STATED TASK: Revise the lines below so that "Oral Surgery" becomes "Endodontics" wherever it occurs, with nothing else altered.

:: DATASET CONTENT

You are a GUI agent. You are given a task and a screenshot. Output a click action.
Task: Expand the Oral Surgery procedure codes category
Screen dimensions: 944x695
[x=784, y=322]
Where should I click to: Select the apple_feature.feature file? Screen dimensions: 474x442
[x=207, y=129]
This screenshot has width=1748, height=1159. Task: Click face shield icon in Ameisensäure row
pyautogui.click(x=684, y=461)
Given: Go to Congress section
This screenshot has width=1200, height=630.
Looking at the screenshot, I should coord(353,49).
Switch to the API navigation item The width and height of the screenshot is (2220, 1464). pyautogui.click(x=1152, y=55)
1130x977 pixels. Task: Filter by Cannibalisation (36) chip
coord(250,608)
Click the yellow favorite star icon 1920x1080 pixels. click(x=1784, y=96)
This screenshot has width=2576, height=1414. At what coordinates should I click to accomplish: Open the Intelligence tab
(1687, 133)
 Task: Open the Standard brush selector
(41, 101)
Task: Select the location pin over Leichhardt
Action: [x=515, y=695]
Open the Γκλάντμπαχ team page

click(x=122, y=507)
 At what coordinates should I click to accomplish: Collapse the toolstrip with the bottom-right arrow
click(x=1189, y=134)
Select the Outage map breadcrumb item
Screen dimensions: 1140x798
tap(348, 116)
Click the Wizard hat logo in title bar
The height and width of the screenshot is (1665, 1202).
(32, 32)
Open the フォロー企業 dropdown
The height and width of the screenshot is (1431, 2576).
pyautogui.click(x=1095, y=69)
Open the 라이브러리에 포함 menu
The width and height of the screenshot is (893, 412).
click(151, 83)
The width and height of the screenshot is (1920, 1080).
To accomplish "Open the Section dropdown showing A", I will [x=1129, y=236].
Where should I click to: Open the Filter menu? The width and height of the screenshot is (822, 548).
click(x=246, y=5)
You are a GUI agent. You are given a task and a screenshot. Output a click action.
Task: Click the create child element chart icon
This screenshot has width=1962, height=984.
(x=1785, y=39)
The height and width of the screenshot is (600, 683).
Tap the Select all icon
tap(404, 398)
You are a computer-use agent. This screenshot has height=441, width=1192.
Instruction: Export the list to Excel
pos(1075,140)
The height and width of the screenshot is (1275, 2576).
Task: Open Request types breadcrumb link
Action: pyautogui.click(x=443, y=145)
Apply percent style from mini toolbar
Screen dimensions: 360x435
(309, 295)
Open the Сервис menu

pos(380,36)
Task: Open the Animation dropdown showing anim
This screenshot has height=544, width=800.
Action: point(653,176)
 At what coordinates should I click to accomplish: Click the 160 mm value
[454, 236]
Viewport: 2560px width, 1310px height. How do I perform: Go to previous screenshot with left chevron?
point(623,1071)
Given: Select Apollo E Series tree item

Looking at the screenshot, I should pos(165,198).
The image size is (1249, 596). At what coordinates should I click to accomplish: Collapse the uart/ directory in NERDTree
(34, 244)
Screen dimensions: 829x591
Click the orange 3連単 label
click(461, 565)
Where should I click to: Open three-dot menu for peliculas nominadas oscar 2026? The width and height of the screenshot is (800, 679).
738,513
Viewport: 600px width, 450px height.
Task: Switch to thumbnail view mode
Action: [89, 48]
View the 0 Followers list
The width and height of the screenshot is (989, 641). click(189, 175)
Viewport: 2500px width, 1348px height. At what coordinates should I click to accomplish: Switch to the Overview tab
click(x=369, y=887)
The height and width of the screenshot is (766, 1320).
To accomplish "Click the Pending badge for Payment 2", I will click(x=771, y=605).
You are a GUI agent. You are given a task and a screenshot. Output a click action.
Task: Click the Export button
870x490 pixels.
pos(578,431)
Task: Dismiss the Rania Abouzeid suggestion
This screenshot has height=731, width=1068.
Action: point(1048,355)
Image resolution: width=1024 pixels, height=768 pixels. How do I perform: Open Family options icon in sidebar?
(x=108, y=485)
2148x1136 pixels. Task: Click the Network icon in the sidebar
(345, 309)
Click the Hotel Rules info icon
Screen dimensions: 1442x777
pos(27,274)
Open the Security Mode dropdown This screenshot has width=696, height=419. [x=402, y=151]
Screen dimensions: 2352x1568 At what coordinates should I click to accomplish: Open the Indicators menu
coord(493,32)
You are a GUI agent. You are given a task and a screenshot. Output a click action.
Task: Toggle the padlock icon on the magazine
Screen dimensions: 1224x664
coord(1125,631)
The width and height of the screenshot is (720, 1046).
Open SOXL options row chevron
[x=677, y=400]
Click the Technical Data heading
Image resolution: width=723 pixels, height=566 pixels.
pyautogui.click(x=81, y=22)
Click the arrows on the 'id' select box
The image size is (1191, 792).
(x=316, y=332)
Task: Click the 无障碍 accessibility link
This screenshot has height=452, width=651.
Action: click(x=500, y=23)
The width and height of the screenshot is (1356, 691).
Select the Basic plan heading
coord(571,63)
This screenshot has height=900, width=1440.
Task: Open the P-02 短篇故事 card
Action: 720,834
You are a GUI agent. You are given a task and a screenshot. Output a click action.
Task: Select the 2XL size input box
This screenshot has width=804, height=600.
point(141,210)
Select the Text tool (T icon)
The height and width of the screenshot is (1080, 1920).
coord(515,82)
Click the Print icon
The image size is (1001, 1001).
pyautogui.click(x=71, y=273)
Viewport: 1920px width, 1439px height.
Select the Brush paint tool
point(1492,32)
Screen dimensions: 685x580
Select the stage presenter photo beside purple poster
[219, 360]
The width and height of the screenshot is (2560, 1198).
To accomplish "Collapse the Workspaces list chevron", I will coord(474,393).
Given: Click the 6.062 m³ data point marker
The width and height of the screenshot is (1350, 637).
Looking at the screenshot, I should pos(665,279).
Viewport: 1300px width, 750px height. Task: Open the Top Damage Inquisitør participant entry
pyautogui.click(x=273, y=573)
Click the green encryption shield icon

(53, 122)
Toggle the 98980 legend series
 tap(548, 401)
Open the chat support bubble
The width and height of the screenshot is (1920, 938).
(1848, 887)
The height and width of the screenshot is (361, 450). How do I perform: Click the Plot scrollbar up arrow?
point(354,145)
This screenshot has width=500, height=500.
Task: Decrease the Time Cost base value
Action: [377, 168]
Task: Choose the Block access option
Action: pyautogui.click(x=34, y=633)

::::

WRITTEN ANSWER:
You are a GUI agent. You are given a task and a screenshot. Output a click action.
Task: Expand the Endodontics procedure codes category
Screen dimensions: 944x695
[x=784, y=322]
Where should I click to: Select the apple_feature.feature file? Screen dimensions: 474x442
[x=207, y=129]
This screenshot has width=1748, height=1159. Task: Click face shield icon in Ameisensäure row
pyautogui.click(x=684, y=461)
Given: Go to Congress section
This screenshot has width=1200, height=630.
Looking at the screenshot, I should coord(353,49).
Switch to the API navigation item The width and height of the screenshot is (2220, 1464). pyautogui.click(x=1152, y=55)
1130x977 pixels. Task: Filter by Cannibalisation (36) chip
coord(250,608)
Click the yellow favorite star icon 1920x1080 pixels. click(x=1784, y=96)
This screenshot has width=2576, height=1414. At what coordinates should I click to accomplish: Open the Intelligence tab
(1687, 133)
 Task: Open the Standard brush selector
(41, 101)
Task: Select the location pin over Leichhardt
Action: [x=515, y=695]
Open the Γκλάντμπαχ team page

click(x=122, y=507)
 At what coordinates should I click to accomplish: Collapse the toolstrip with the bottom-right arrow
click(x=1189, y=134)
Select the Outage map breadcrumb item
Screen dimensions: 1140x798
tap(348, 116)
Click the Wizard hat logo in title bar
The height and width of the screenshot is (1665, 1202).
(32, 32)
Open the フォロー企業 dropdown
The height and width of the screenshot is (1431, 2576).
pyautogui.click(x=1095, y=69)
Open the 라이브러리에 포함 menu
The width and height of the screenshot is (893, 412).
click(151, 83)
The width and height of the screenshot is (1920, 1080).
To accomplish "Open the Section dropdown showing A", I will [x=1129, y=236].
Where should I click to: Open the Filter menu? The width and height of the screenshot is (822, 548).
click(x=246, y=5)
You are a GUI agent. You are given a task and a screenshot. Output a click action.
Task: Click the create child element chart icon
This screenshot has width=1962, height=984.
(x=1785, y=39)
The height and width of the screenshot is (600, 683).
Tap the Select all icon
tap(404, 398)
You are a computer-use agent. This screenshot has height=441, width=1192.
Instruction: Export the list to Excel
pos(1075,140)
The height and width of the screenshot is (1275, 2576).
Task: Open Request types breadcrumb link
Action: pyautogui.click(x=443, y=145)
Apply percent style from mini toolbar
Screen dimensions: 360x435
(309, 295)
Open the Сервис menu

pos(380,36)
Task: Open the Animation dropdown showing anim
This screenshot has height=544, width=800.
Action: point(653,176)
 At what coordinates should I click to accomplish: Click the 160 mm value
[454, 236]
Viewport: 2560px width, 1310px height. How do I perform: Go to previous screenshot with left chevron?
point(623,1071)
Given: Select Apollo E Series tree item

Looking at the screenshot, I should pos(165,198).
The image size is (1249, 596). At what coordinates should I click to accomplish: Collapse the uart/ directory in NERDTree
(34, 244)
Screen dimensions: 829x591
Click the orange 3連単 label
click(461, 565)
Where should I click to: Open three-dot menu for peliculas nominadas oscar 2026? The width and height of the screenshot is (800, 679).
738,513
Viewport: 600px width, 450px height.
Task: Switch to thumbnail view mode
Action: [89, 48]
View the 0 Followers list
The width and height of the screenshot is (989, 641). click(189, 175)
Viewport: 2500px width, 1348px height. At what coordinates should I click to accomplish: Switch to the Overview tab
click(x=369, y=887)
The height and width of the screenshot is (766, 1320).
To accomplish "Click the Pending badge for Payment 2", I will click(x=771, y=605).
You are a GUI agent. You are given a task and a screenshot. Output a click action.
Task: Click the Export button
870x490 pixels.
pos(578,431)
Task: Dismiss the Rania Abouzeid suggestion
This screenshot has height=731, width=1068.
Action: point(1048,355)
Image resolution: width=1024 pixels, height=768 pixels. How do I perform: Open Family options icon in sidebar?
(x=108, y=485)
2148x1136 pixels. Task: Click the Network icon in the sidebar
(345, 309)
Click the Hotel Rules info icon
Screen dimensions: 1442x777
pos(27,274)
Open the Security Mode dropdown This screenshot has width=696, height=419. [x=402, y=151]
Screen dimensions: 2352x1568 At what coordinates should I click to accomplish: Open the Indicators menu
coord(493,32)
You are a GUI agent. You are given a task and a screenshot. Output a click action.
Task: Toggle the padlock icon on the magazine
Screen dimensions: 1224x664
coord(1125,631)
The width and height of the screenshot is (720, 1046).
Open SOXL options row chevron
[x=677, y=400]
Click the Technical Data heading
Image resolution: width=723 pixels, height=566 pixels.
pyautogui.click(x=81, y=22)
Click the arrows on the 'id' select box
The image size is (1191, 792).
(x=316, y=332)
Task: Click the 无障碍 accessibility link
This screenshot has height=452, width=651.
Action: click(x=500, y=23)
The width and height of the screenshot is (1356, 691).
Select the Basic plan heading
coord(571,63)
This screenshot has height=900, width=1440.
Task: Open the P-02 短篇故事 card
Action: 720,834
You are a GUI agent. You are given a task and a screenshot. Output a click action.
Task: Select the 2XL size input box
This screenshot has width=804, height=600.
point(141,210)
Select the Text tool (T icon)
The height and width of the screenshot is (1080, 1920).
coord(515,82)
Click the Print icon
The image size is (1001, 1001).
pyautogui.click(x=71, y=273)
Viewport: 1920px width, 1439px height.
Select the Brush paint tool
point(1492,32)
Screen dimensions: 685x580
Select the stage presenter photo beside purple poster
[219, 360]
The width and height of the screenshot is (2560, 1198).
To accomplish "Collapse the Workspaces list chevron", I will coord(474,393).
Given: Click the 6.062 m³ data point marker
The width and height of the screenshot is (1350, 637).
Looking at the screenshot, I should pos(665,279).
Viewport: 1300px width, 750px height. Task: Open the Top Damage Inquisitør participant entry
pyautogui.click(x=273, y=573)
Click the green encryption shield icon

(53, 122)
Toggle the 98980 legend series
 tap(548, 401)
Open the chat support bubble
The width and height of the screenshot is (1920, 938).
(1848, 887)
The height and width of the screenshot is (361, 450). How do I perform: Click the Plot scrollbar up arrow?
point(354,145)
This screenshot has width=500, height=500.
Task: Decrease the Time Cost base value
Action: [377, 168]
Task: Choose the Block access option
Action: pyautogui.click(x=34, y=633)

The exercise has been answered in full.